Do you possess a current license as a Dietitian/Nutritionist from the Maryland State Board of Dietetic Practice?

Yes No
2.

If you answered "yes", please provide your license number and expiration date below.  You may also submit a copy of your license or license verification with your application.

3.

Describe your experience providing professional nutrition or dietetic services.

With your description, include name of employer, job title, dates of employment, and hours worked per week for each relevant position. If you do not have this type of experience, put N/A in the box below.

4.

Describe your supervisory experience, specifically with students and/or paraprofessional nutrition personnel.

This experience should be included on your application. If you do not possess this type of experience, please put N/A in the text box.

5.

Describe your experience using computer software applications, such as Microsoft Word, Excel, and Google Calendar.

Please include name of employer, job title, dates of employment, and hours worked per week, this information must also be reflected in your application.  If you do not possess experience in this area, put N/A in the box below.

6.

Describe your experience planning, organizing, and directing a Public Health Nutrition Program.

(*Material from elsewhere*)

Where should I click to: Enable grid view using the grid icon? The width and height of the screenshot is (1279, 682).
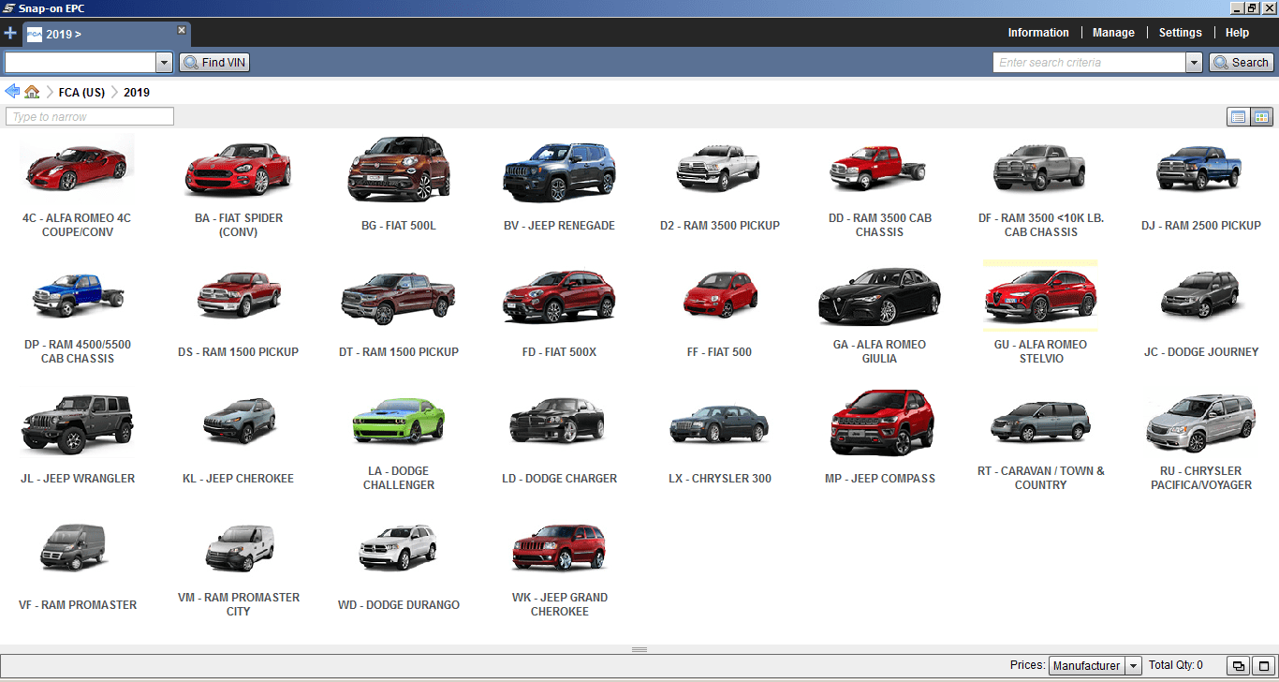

This experience should be included on your application. If you do not possess this type of experience, please put N/A in the text box.

7.

Describe your experience presenting nutrition education information to various groups of people, including co-workers, supervisors and the general public.

This experience should be included on your application. If you do not possess this type of experience, please put N/A in the text box.

8.

Describe your knowledge of and/or experience with the techniques of nutrition education and counseling.

This experience must also be included on your application (please include name of employer, job title, dates of employment and hours worked per week). If you do not possess this type of experience, please indicate N/A.